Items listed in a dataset
══════

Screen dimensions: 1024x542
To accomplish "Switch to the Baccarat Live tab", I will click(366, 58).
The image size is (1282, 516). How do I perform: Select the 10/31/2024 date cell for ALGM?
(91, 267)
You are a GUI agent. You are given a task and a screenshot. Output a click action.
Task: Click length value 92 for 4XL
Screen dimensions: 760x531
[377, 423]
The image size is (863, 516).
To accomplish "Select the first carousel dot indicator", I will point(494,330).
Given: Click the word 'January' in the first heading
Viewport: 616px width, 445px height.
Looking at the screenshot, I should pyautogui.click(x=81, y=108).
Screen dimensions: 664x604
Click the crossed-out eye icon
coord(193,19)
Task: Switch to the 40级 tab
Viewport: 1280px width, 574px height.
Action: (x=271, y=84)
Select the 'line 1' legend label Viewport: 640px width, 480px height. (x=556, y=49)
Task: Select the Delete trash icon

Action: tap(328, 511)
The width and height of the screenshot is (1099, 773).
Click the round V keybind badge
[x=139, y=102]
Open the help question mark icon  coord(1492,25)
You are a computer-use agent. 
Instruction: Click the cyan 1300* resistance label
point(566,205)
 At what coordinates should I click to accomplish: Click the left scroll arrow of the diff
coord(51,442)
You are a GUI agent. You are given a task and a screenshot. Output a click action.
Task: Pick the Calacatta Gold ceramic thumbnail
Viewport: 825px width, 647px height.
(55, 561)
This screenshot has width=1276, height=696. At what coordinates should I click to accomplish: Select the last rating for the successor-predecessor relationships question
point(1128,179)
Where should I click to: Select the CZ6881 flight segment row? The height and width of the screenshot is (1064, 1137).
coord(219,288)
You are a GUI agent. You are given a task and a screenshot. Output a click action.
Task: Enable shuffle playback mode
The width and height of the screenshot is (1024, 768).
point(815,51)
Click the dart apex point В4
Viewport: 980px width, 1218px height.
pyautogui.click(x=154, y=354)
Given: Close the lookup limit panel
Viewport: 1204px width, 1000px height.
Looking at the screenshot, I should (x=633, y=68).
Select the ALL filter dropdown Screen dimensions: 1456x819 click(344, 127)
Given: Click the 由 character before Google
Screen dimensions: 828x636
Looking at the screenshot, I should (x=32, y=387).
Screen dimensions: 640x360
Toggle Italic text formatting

══════

§ **Problem details**
Show the lines of the records that include the string "will".

§ **Answer below**
To accomplish "Switch to the Baccarat Live tab", I will click(366, 58).
To accomplish "Select the first carousel dot indicator", I will point(494,330).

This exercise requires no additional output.